Тыок, конечно, имел в виду, что у него во Вьетнаме люди привыкли смотреть на небо не только затем, чтобы определить, как скоро наступит прохлада, или просто затем, чтобы погадать, какая нынче выдастся погода; они привыкли оглядываться на небо, тем более в безоблачный день, лётный день для американских стервятников. Сейчас, правда, небо над Северным Вьетнамом стало спокойнее, надежнее. С ноября 1968 года американцы под давлением общественного мнения прекратили воздушные бомбардировки (это ли не пример реальной силы солидарности действий миролюбивых демократических сил мира и молодежи в том числе!). Но долгие годы войны не зачеркнешь — они въелись в человека, стали его привычками, непроходящей серьезностью его глаз, его ответственностью, его меркой собственной жизни и поступков других людей. Тем более эти годы не зачеркнешь еще и потому, что война-то продолжается, что, несмотря ни на какие заверения, американская артиллерия ведет обстрел территории ДРВ, что американская авиация регулярно посылает в ее небо самолеты-разведчики.

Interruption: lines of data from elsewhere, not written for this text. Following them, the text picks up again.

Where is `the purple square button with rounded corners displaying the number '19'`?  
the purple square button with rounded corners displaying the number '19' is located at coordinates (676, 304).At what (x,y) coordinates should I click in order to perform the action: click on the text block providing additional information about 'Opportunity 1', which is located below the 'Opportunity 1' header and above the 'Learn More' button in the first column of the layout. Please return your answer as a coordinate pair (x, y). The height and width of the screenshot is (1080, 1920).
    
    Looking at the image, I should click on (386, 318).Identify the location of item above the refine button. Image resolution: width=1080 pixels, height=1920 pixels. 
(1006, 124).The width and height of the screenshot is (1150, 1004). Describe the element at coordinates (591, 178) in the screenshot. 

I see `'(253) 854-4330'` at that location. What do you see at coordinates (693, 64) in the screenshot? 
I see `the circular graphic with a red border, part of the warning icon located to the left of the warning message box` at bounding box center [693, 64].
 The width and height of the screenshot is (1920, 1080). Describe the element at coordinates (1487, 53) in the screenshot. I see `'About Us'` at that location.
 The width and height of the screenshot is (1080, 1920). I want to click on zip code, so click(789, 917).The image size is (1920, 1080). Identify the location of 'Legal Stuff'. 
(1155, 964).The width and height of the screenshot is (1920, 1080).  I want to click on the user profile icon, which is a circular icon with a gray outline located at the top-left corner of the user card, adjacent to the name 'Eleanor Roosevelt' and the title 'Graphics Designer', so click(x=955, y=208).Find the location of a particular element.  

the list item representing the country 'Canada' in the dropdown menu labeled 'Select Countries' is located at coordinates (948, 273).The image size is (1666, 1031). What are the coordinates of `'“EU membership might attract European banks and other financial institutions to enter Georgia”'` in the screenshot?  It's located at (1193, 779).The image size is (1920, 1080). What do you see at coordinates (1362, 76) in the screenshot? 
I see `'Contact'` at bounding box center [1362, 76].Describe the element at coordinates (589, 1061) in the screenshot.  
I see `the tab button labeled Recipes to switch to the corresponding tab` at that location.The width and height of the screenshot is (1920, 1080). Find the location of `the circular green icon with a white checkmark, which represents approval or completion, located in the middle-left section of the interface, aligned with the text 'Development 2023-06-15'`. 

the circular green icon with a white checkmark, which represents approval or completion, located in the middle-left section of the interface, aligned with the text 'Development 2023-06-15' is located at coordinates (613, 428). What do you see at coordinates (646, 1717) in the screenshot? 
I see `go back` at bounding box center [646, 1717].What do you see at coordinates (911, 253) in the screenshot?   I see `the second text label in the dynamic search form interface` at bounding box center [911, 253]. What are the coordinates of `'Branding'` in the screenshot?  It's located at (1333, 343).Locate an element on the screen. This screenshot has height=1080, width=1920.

Я понял, что имел в виду мой друг Тыок, по той простой причине, что в разговоре с вьетнамцами мы все уже привыкли за каждым словом чувствовать присутствие войны. И в то же время мы никак не могли привыкнуть к их свежей радости по отношению к тому, что для меня, к примеру, обычно.
Сюда, к недостроенной школе, мы пришли рано утром. Наш отряд работает на улице Николая Кедышко. Всего же таких смешанных советско-вьетнамских отрядов семь. Рабочее задание: земляные и разгрузочные работы. Цель: заработать деньги в фонд помощи Вьетнаму.
Часа через два объявили перекур. Пристроились в холодке, рассевшись на толстых бетонных плитах. По рукам пошла пачка «Шипки».